Dear Mom and Dad: A Love Letter From Your Baby


Dear Mom and Dad,

We haven’t met yet, but I am the one down here hanging out in the most comfortable place around. And before I make my grand entrance I need to ask you for a few favors.

Accommodating them may mean parenting differently than you were expecting, but I promise it will be worth it.

First, I will be healthier and happier if you breastfeed me. So please nurse me, whenever and however often I want. This is how my tiny little body works. It needs to nurse a lot.

I know this will be hard for you mom, and that for the first couple of months you will wonder if you will ever have a moment to yourself.

But here I am. And this is what I need.

It will get better, I promise.

Next, please do not leave me alone. Ever.

If you try to and I cry, please pick me up. Hold me, nurse me, sing to me, rock me, cuddle me. Do whatever you have to so that I become calmer.

I breathe better when you are holding me. I am safer.

Where I Am Happiest

I do not cry to bother you, I cry because something is wrong. Horribly terribly wrong.

I know it may not seem like that is possible, when my diaper is dry and I have just nursed. But I am so little and my body is growing so quickly. And I only feel right when I am being held, or nursed.

I have been living in nirvana while I was growing in your belly and now I have to wear clothes and I get cold, or hot, or hungry, and I do not understand it. It has never happened to me before.

You will be frustrated, I know. I hear that it is really, really hard.

But, here I am. I am your baby.

Instead of spending your time trying to make me, a little tiny baby ,behave as you want me to, will you use your resources to bring in help? Family, friends, anybody who offers.

Anybody who will support you while you focus on the most important thing in the world; me.

So that you can just spend all of your time making me comfortable.

I know a lot of magazines and people and books will tell you that you will spoil me, or that you need to make time for yourself. But right now, while I am still so little, you have to take care of me.
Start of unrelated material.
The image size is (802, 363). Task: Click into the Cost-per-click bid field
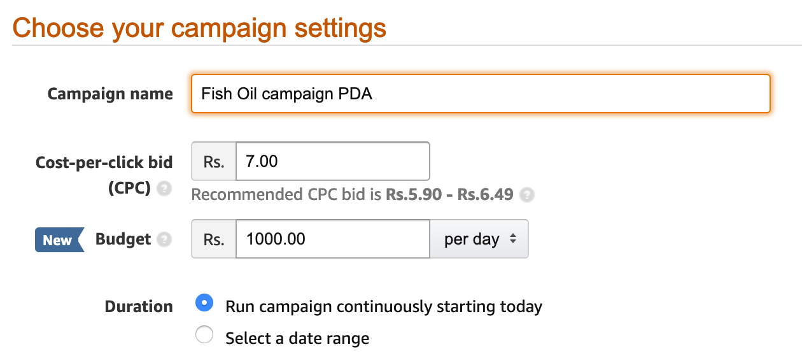tap(333, 161)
I have to be most important.

If you are able to do these things for me, we will be closer than you ever dreamed possible, and we will be able to relate. Always.

Even when I am 16.

If you wonder if this is true, please go to the source to find out. Do not talk with people who have done it differently, instead talk with those who have made these choices. Look at the science that supports it.
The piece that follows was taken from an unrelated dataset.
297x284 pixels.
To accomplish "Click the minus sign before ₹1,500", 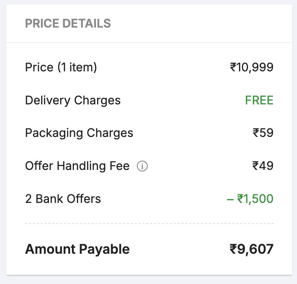I will click(x=230, y=199).
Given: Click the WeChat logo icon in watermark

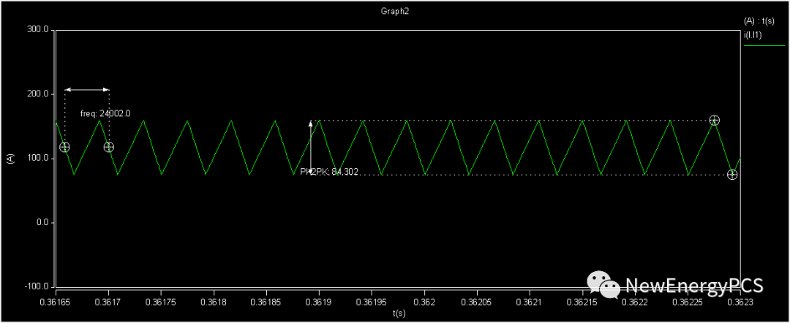Looking at the screenshot, I should 602,284.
And try to find the science that does not.

As soon as I am born you will start making decisions about how connected we will be. You will decide how much time we will spend together and I will understand what you are telling me.

If we spend all day and all night together, I will know how much you value me.

If you hang out with me on the floor and play, I will know that you think I am fun.

If you smile at me, I will know that you are happy to be my mom.

If you always try to make me comfortable and stop my crying, I will know that you believe what I am telling you.

And that matters to me. And to the world.

And finally; always trust your instincts with me. That is why you have them.

If anybody tries to tell you that you are doing it wrong, but with every part of your being you believe that your choices are just what I need, respectfully ignore those people.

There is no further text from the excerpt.